**Instructions to follow**
Every line that contains "dropdown" must be located and copied from the data.

══════

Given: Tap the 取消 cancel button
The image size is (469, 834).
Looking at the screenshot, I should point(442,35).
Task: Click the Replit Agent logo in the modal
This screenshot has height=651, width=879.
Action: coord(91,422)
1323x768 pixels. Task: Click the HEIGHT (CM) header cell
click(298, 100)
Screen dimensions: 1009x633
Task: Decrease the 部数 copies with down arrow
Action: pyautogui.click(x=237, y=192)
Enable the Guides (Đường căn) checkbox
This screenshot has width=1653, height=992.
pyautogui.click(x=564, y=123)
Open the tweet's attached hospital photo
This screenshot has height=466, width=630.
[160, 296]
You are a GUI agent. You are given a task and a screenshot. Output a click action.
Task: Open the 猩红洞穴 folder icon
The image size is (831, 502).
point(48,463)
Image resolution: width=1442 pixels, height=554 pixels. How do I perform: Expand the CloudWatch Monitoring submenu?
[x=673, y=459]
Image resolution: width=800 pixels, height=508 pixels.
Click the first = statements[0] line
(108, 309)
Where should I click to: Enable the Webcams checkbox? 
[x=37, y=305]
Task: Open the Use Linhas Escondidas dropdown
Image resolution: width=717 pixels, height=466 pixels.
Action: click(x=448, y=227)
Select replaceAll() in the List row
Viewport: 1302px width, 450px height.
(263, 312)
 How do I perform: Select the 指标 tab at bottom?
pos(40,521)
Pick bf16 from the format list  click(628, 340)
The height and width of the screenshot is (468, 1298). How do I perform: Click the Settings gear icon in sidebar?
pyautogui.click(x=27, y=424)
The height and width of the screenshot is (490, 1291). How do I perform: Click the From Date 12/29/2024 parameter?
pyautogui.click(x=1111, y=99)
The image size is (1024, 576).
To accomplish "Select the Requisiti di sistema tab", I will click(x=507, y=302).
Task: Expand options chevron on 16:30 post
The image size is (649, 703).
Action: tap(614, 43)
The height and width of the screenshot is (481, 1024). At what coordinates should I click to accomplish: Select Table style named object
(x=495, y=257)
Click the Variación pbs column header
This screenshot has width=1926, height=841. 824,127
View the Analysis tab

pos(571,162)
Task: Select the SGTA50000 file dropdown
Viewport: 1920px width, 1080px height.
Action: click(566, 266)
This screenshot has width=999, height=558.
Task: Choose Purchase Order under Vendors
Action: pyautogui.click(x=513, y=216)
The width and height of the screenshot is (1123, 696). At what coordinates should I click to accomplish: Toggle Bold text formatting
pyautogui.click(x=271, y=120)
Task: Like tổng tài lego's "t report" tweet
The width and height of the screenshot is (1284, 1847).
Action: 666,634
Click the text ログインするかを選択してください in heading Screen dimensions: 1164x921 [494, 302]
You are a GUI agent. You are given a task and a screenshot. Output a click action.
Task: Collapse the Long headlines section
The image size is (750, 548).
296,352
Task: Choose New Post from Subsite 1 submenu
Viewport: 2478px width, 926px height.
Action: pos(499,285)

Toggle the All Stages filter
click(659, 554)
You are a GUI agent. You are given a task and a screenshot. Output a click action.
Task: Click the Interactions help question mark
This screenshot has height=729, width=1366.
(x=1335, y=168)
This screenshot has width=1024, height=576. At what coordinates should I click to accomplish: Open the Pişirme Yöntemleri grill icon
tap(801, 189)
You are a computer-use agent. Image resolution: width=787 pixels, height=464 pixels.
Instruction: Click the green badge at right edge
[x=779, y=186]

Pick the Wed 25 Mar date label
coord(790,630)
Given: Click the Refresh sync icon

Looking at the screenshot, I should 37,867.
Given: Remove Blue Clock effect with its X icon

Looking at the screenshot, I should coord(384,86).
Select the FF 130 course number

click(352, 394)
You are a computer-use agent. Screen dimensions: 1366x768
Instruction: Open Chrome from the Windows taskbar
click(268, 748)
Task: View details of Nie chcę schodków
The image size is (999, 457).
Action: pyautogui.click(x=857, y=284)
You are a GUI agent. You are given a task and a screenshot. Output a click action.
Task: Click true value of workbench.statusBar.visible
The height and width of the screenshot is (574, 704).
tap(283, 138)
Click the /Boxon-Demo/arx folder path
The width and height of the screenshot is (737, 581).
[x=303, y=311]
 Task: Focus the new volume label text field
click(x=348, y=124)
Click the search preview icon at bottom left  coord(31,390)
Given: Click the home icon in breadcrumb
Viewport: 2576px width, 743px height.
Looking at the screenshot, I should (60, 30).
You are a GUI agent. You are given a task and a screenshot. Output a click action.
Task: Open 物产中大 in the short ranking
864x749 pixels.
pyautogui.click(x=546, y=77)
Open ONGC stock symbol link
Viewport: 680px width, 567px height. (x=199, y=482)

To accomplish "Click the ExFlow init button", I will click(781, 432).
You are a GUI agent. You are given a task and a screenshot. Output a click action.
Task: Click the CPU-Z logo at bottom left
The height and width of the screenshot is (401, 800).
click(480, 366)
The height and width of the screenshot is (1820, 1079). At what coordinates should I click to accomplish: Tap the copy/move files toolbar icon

══════

**Solution to this exercise**
Task: Open the Use Linhas Escondidas dropdown
Task: Select the SGTA50000 file dropdown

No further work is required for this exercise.